[Element and text location data]
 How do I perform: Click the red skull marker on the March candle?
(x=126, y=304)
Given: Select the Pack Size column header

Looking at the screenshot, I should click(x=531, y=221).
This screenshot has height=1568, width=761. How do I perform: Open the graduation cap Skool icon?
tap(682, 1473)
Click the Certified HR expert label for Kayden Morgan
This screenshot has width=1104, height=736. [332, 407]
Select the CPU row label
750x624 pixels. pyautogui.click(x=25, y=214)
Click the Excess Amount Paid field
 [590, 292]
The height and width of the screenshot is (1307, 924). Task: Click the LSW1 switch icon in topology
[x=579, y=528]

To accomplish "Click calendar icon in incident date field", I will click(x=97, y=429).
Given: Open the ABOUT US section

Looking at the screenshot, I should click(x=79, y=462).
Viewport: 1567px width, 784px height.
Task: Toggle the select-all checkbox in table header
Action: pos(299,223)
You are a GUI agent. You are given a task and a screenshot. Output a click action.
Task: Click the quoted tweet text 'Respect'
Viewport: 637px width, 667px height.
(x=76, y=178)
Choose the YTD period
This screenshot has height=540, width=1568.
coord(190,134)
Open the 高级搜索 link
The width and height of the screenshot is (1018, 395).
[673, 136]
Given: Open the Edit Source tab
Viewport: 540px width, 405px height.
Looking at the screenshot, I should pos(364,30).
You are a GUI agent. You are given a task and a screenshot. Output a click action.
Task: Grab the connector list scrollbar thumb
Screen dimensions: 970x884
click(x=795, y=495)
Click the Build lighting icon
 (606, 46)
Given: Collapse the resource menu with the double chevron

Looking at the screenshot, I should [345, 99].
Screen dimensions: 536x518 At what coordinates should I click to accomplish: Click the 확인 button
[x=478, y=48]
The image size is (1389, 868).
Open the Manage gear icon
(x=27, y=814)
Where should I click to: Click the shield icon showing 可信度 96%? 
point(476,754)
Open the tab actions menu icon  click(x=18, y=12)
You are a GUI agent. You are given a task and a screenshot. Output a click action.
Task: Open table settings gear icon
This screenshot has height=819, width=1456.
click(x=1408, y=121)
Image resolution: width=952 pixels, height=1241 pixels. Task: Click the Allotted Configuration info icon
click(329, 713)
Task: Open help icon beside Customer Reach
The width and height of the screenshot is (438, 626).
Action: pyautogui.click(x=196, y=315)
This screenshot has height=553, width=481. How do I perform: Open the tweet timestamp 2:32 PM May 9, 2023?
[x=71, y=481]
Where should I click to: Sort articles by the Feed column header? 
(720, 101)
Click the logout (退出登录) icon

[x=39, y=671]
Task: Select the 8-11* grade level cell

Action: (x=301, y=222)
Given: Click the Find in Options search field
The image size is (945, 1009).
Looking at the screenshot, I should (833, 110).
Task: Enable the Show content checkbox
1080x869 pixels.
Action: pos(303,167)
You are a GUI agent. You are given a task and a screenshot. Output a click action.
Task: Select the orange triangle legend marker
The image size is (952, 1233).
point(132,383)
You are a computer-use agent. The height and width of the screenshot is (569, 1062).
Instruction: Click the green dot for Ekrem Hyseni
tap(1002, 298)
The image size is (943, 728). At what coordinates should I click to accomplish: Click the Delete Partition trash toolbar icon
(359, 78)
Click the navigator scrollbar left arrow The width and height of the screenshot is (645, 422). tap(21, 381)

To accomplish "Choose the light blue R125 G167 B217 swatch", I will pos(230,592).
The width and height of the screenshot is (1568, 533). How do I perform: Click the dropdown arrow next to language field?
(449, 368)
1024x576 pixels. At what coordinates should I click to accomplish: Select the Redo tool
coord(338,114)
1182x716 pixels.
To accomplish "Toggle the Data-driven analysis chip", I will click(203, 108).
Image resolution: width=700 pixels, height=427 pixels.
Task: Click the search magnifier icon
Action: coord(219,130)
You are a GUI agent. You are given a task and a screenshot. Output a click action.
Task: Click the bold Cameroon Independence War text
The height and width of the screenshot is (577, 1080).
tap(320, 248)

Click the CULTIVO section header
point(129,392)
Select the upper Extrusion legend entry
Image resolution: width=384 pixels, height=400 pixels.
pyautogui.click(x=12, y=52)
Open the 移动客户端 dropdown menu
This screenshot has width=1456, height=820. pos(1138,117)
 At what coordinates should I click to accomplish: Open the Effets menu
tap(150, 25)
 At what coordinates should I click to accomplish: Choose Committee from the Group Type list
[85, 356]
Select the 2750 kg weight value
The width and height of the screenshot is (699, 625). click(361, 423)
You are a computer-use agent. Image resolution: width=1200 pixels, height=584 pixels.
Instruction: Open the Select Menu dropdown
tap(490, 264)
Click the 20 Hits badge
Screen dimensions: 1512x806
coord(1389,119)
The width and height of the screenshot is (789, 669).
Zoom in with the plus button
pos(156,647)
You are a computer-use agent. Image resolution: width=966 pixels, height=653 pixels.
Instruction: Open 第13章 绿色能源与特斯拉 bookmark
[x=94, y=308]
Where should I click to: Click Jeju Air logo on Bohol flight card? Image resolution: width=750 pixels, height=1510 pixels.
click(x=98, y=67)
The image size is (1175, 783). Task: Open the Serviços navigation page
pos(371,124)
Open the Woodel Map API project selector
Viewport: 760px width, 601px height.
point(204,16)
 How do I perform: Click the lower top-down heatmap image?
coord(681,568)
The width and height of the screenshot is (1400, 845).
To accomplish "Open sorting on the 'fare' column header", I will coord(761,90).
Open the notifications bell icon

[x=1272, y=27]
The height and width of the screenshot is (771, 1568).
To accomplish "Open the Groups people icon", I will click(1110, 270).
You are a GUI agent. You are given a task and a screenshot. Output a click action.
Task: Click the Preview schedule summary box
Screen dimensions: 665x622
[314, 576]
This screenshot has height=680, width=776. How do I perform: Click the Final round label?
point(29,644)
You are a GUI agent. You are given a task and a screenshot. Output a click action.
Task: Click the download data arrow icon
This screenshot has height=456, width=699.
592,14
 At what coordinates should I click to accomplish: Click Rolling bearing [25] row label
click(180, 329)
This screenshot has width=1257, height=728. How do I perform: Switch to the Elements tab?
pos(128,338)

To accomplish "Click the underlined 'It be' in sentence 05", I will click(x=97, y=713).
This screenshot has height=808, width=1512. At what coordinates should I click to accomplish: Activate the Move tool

→ What you are asked to do:
Can you copy the lines above, from the very first one down to the line that contains "will click(x=97, y=429)."?

→ Problem solution:
 How do I perform: Click the red skull marker on the March candle?
(x=126, y=304)
Given: Select the Pack Size column header

Looking at the screenshot, I should click(x=531, y=221).
This screenshot has height=1568, width=761. How do I perform: Open the graduation cap Skool icon?
tap(682, 1473)
Click the Certified HR expert label for Kayden Morgan
This screenshot has width=1104, height=736. [332, 407]
Select the CPU row label
750x624 pixels. pyautogui.click(x=25, y=214)
Click the Excess Amount Paid field
 [590, 292]
The height and width of the screenshot is (1307, 924). Task: Click the LSW1 switch icon in topology
[x=579, y=528]

To accomplish "Click calendar icon in incident date field", I will click(x=97, y=429).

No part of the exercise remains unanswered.